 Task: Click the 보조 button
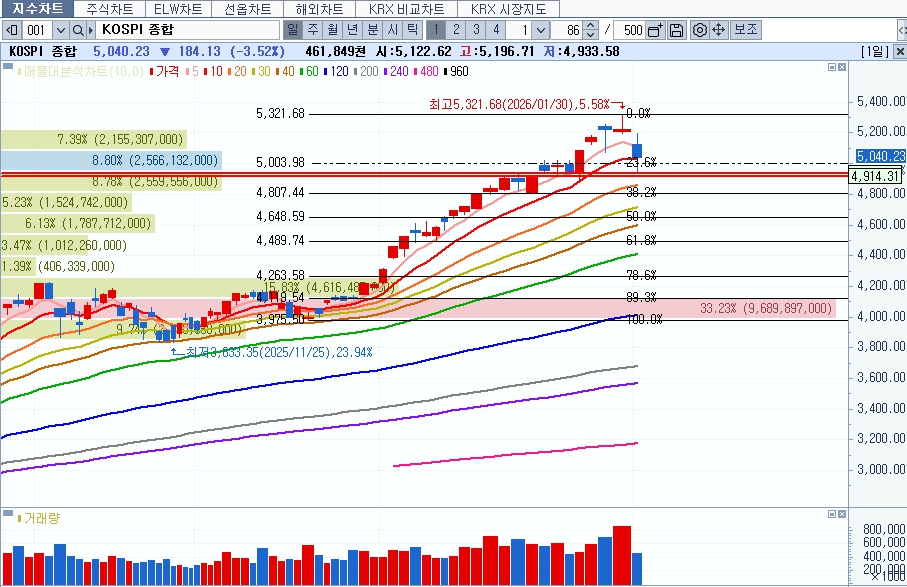[746, 30]
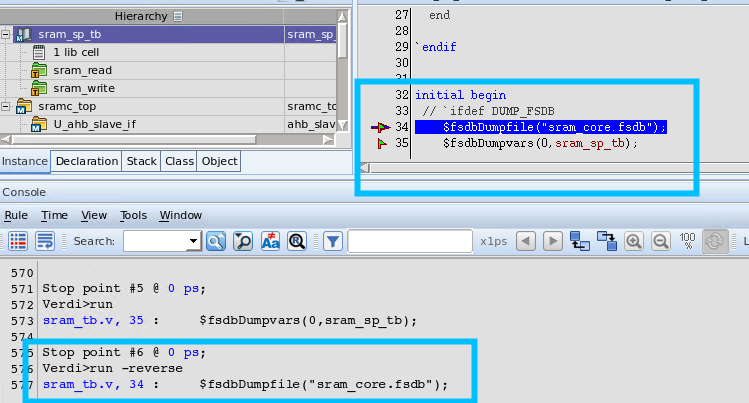Click the zoom in magnifier icon

pos(633,241)
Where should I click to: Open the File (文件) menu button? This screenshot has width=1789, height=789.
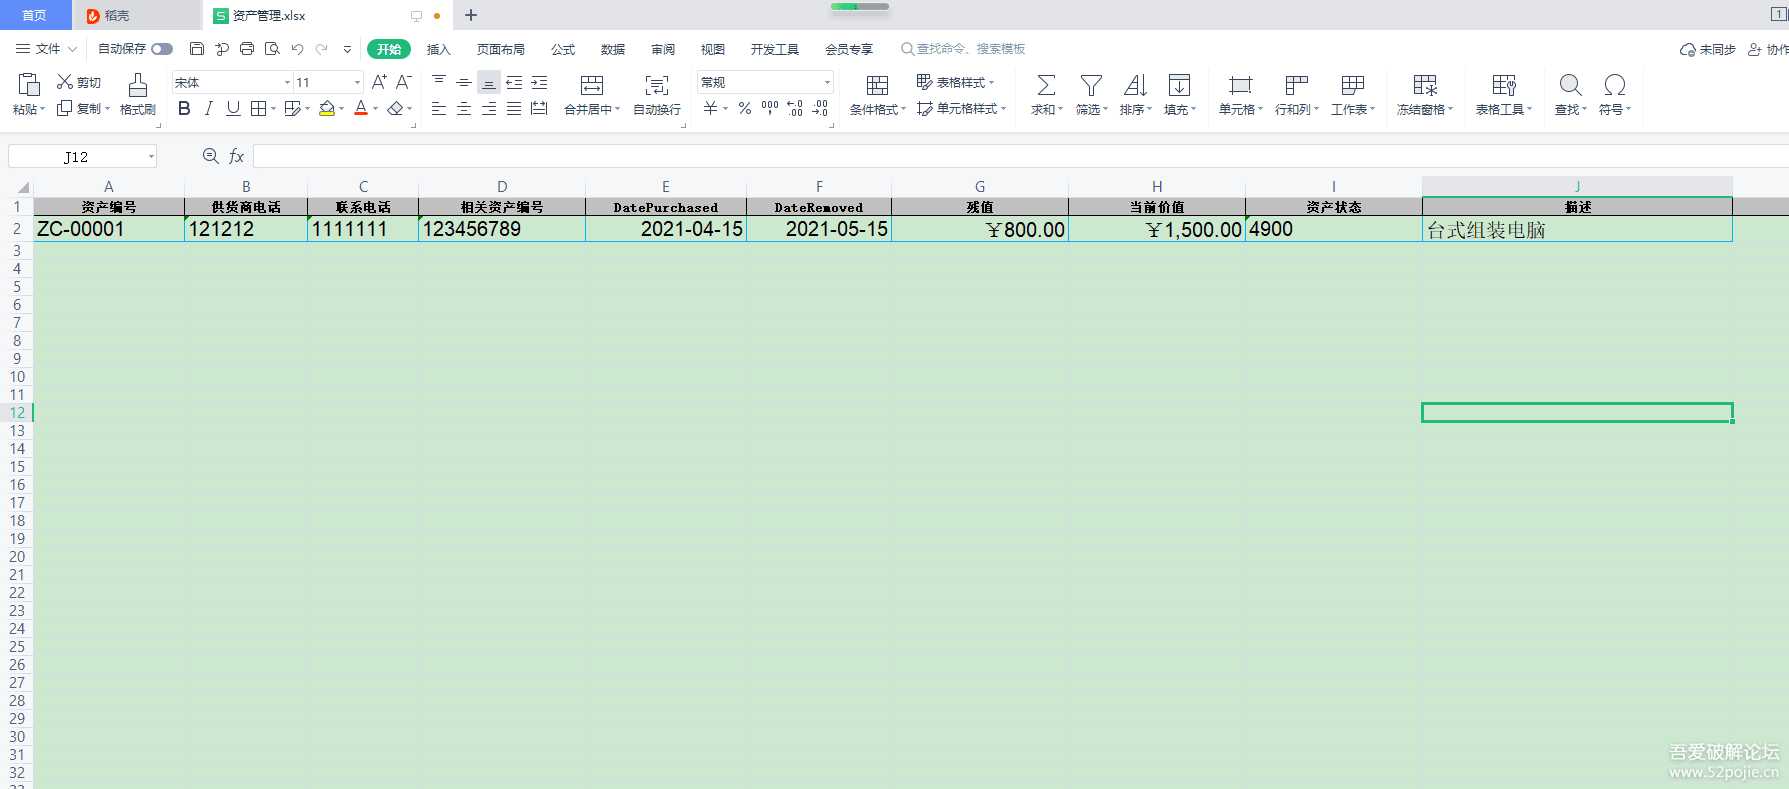click(40, 49)
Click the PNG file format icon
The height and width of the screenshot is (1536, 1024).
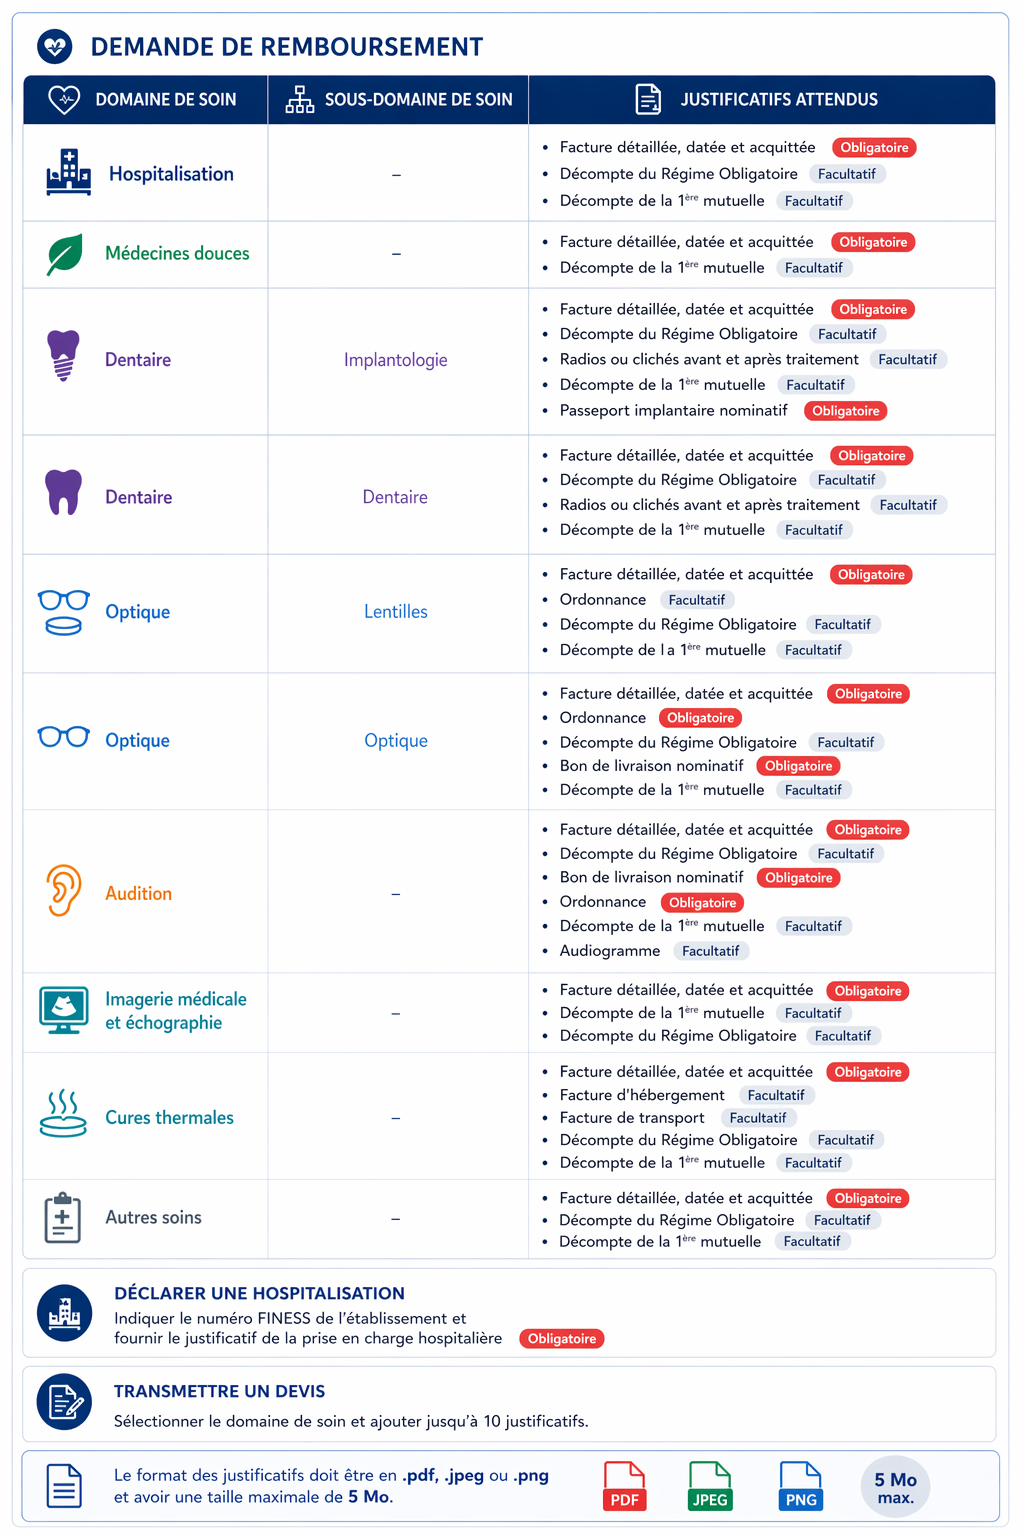click(x=801, y=1486)
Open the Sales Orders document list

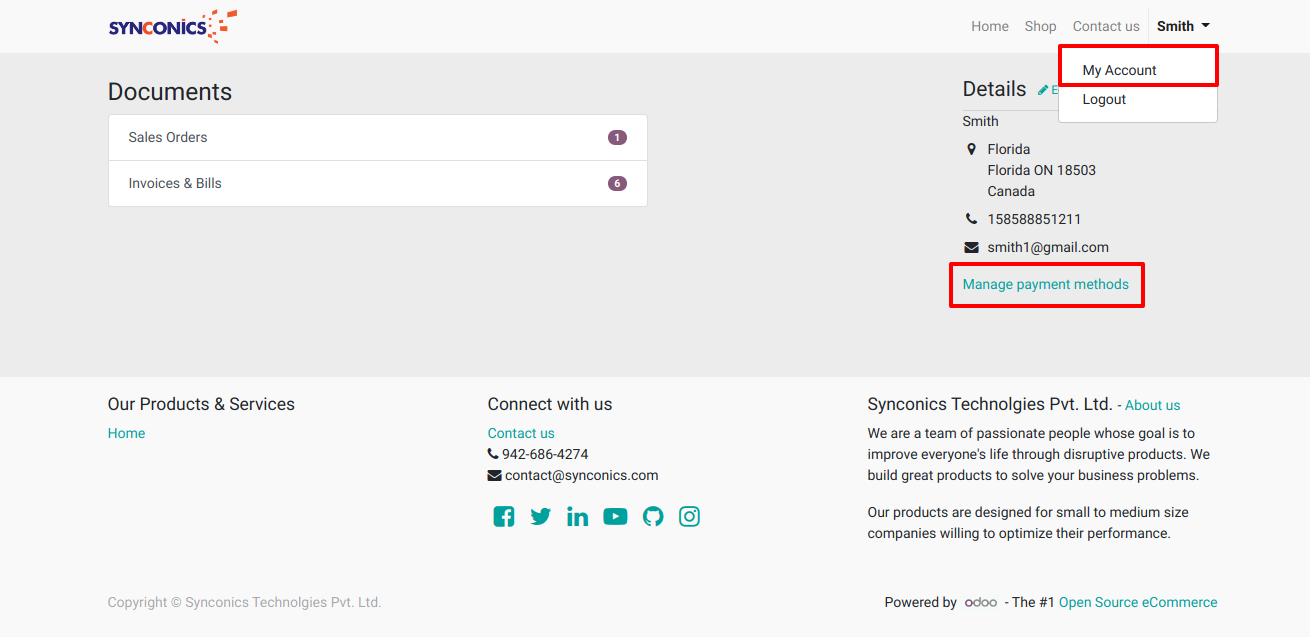[377, 138]
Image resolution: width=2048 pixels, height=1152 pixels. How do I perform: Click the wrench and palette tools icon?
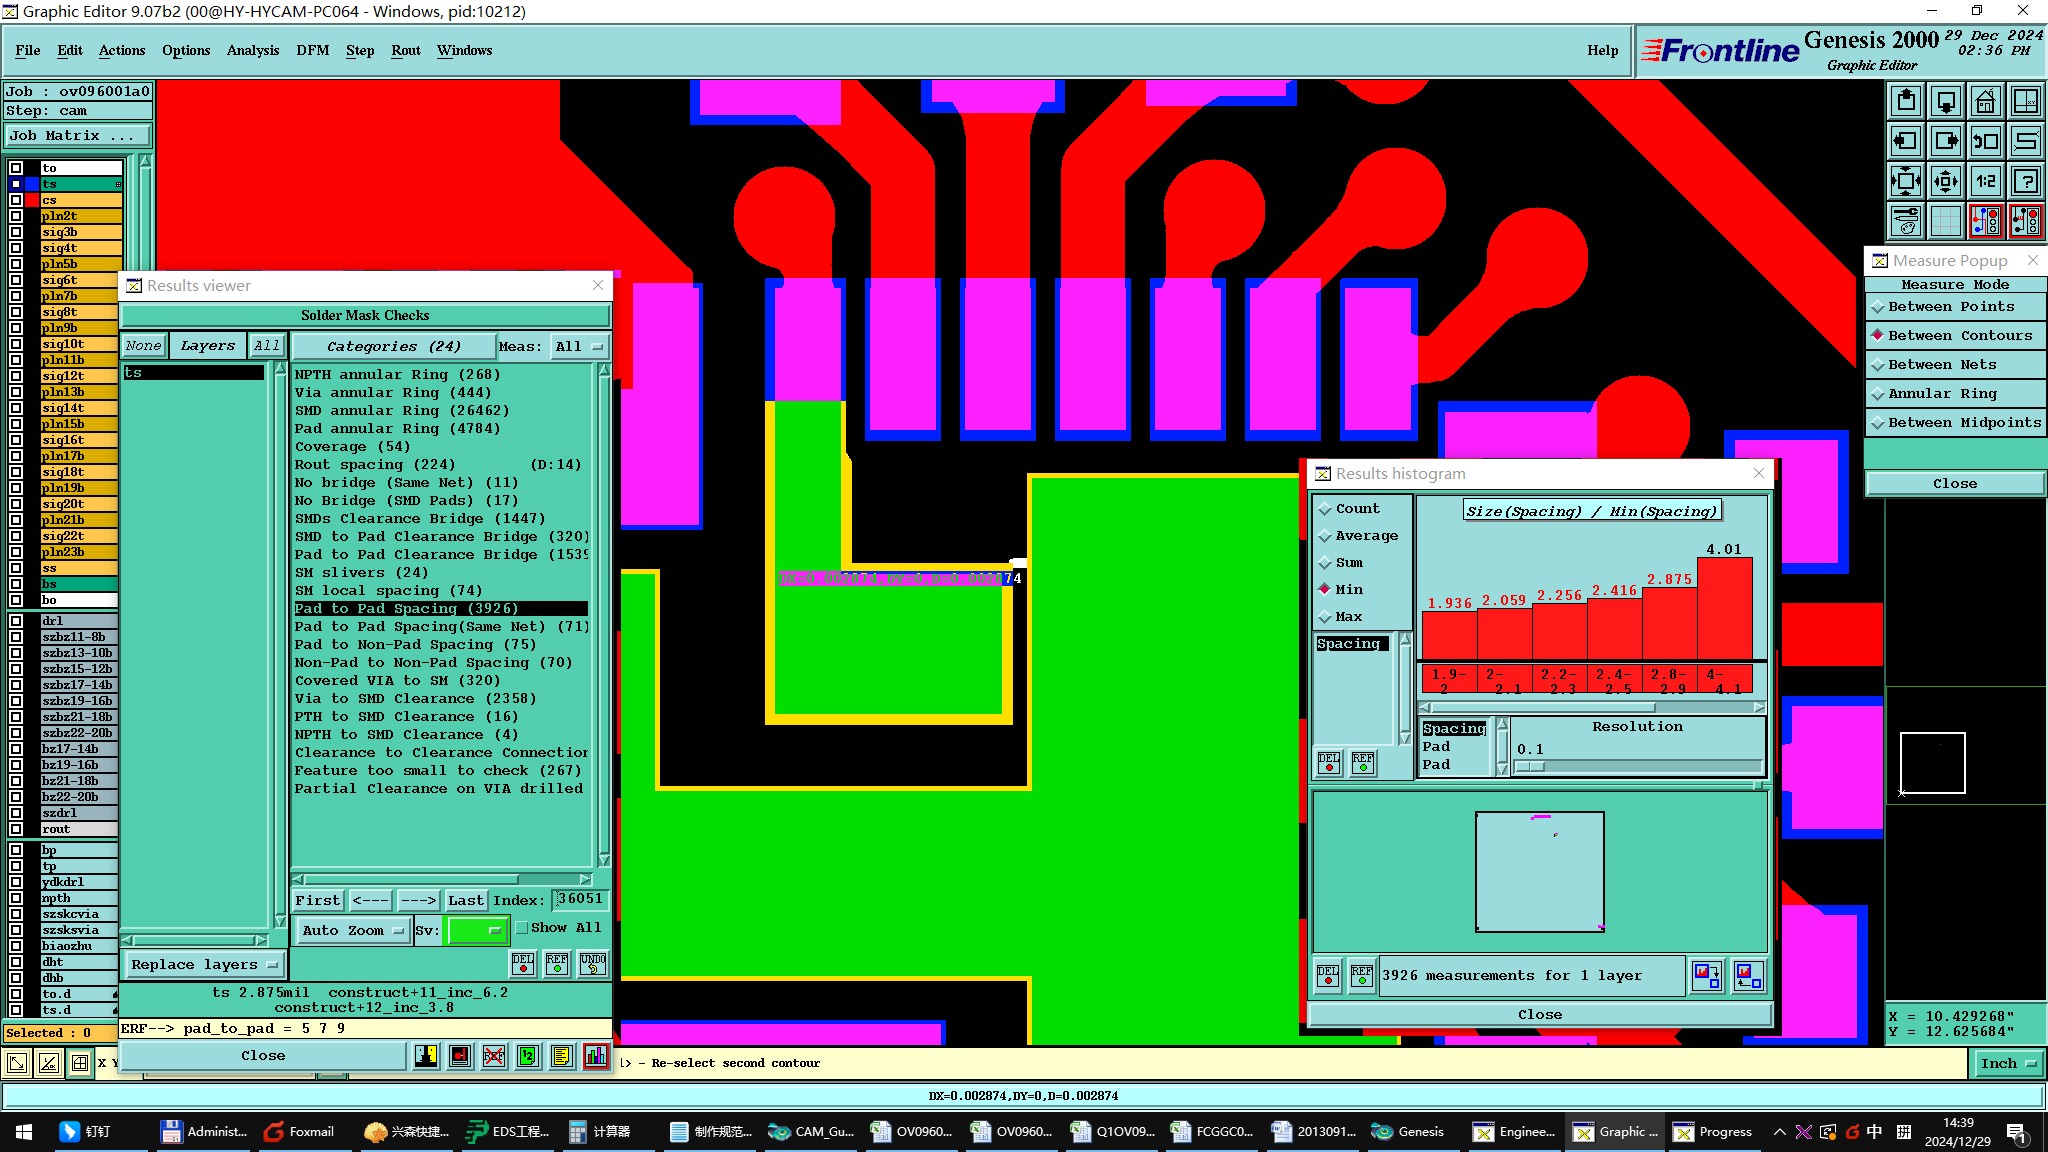tap(1905, 221)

• • • • •

■ **Given exercise**: Convert every line of the rows above into a JSON list of strings, one string per line, omitting blank lines. Leave the pictures out of the answer.

■ **Reply**:
[
  " Task: Click the 보조 button",
  "[746, 30]",
  "Click the zoom in magnifier icon",
  "pos(633,241)",
  "Where should I click to: Open the File (文件) menu button? This screenshot has width=1789, height=789.",
  "click(40, 49)",
  "Click the PNG file format icon",
  "The height and width of the screenshot is (1536, 1024).",
  "click(x=801, y=1486)",
  "Open the Sales Orders document list",
  "[377, 138]",
  "Image resolution: width=2048 pixels, height=1152 pixels. How do I perform: Click the wrench and palette tools icon?",
  "tap(1905, 221)"
]